Chapitre 5 : La nuit de Samain – 1

6 minutes de lecture

À la sortie de la banque Bulger & Fitz Partners, Esther tomba dans les embouteillages de fin de journée. Elle s’y attendait vu l’heure, et la raison aurait dû la pousser à rester à l’ambassade. Mais quand le responsable de Benjamin Schneider lui avait annoncé pouvoir la recevoir en début d’après-midi, elle avait sauté sur l’occasion. Une nouvelle déception : rien de concluant n’était ressorti de l’entretien. Monsieur Schneider constituait un très bon élément aux dires de son supérieur, à l’efficacité redoutable et très apprécié de ses collègues. Il n'aurait jamais disparu comme ça, sans prévenir. « Nous sommes tous très inquiets », lui avait-il dit. « Il venait de recevoir un message lui annonçant le décès de la grand-mère de sa fiancée. Je l’ai laissé partir plus tôt ». Esther avait tout de même fait un tour de leur parking à la recherche de sa voiture, sans succès.
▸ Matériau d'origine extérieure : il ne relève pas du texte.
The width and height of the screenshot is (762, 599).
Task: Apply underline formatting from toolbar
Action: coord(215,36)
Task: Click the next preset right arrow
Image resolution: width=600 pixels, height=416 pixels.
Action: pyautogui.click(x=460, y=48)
Cela faisait plusieurs jours qu’Esther furetait dans le passé du fiancé de Léna. Elle s’en chargeait seule, presque en catimini. Céline était parvenue à récupérer les traces d’un rayonnement à haute fréquence sur le corps de Léna, caractéristique du démon qui l’avait dévorée. Mais sans attaque supplémentaire, comment identifier et capturer celui qui se réfugiait probablement dans le monde impair ? Pour les autres, l’affaire était close tant qu’aucun nouvel incident ne surviendrait, et les intuitions d’Esther ne trouvaient que peu d’échos à leurs oreilles. Après tout, qu’en savait-elle au fond ? Un démon pourrait danser la gigue sous ses yeux qu’elle ne le verrait pas.
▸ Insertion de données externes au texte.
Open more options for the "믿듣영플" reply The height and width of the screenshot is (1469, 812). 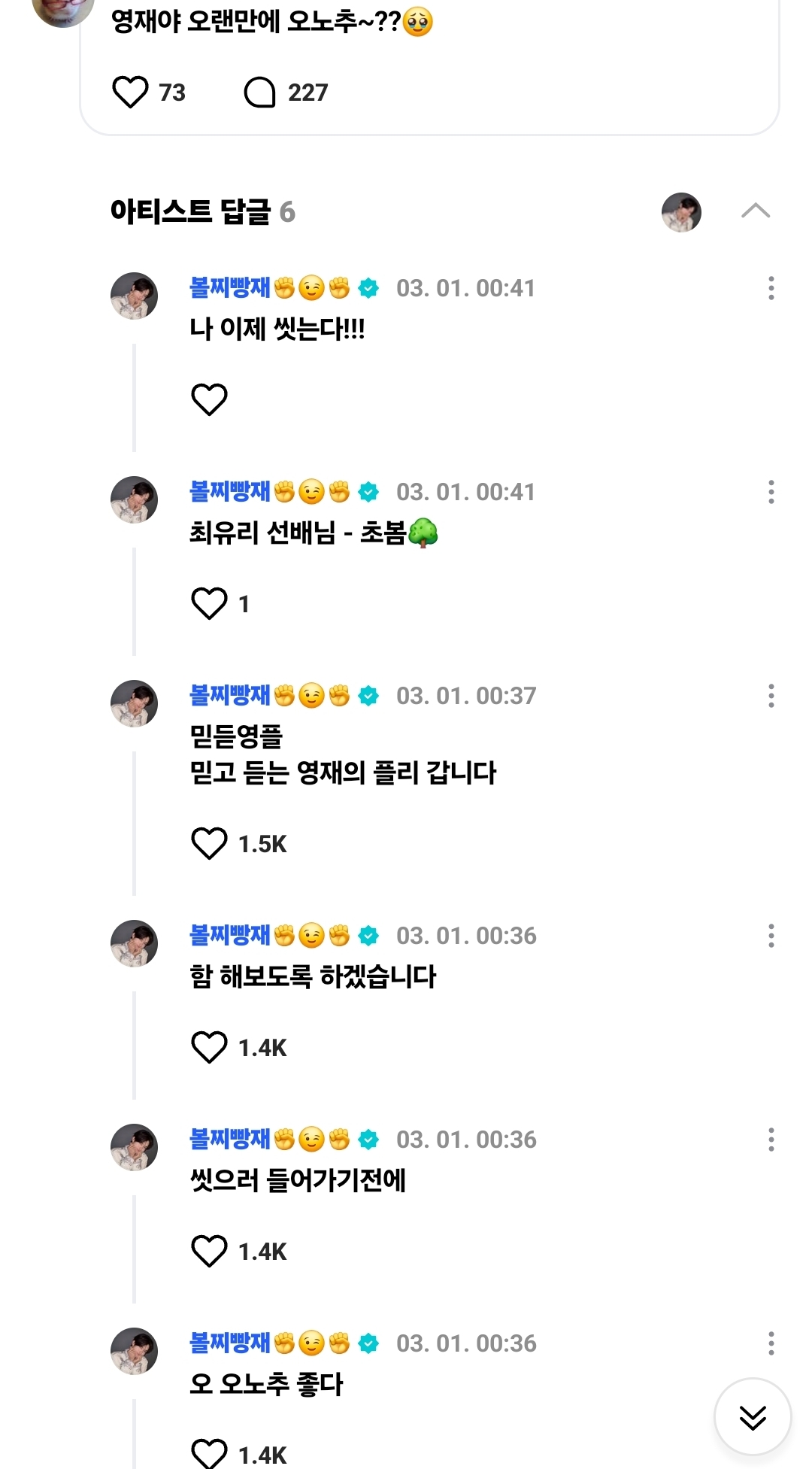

Esther avait exhumé au cours de ses recherches de nombreux documents officiels concernant Benjamin Schneider. Son diplôme de master en sciences juridiques et financières par exemple, et les bulletins de notes associés, mais aussi d’autres, beaucoup plus anciens. Esther était remontée dans son acharnement jusqu’à ses années de primaire, contactant les établissements qu’il avait fréquentés les uns après les autres. Elle disposait des rapports de conseils de classe, des appréciations de ses professeurs : « Élève sérieux et agréable. Très bon troisième trimestre » commentait l’un, ou encore « Dynamique, participe bien ». Tout autant de traces attestant de l’existence de cet homme jusqu’à plus de vingt ans en arrière. La mairie de sa commune d’origine lui avait même transféré son acte de naissance. Elle ne trouvait rien qui sorte de l’ordinaire ou qui éveilla son attention, que ce soit de son côté ou de celui de Léna. Un petit couple heureux et tranquille, à la vie heureuse et tranquille. Du moins jusqu’ici.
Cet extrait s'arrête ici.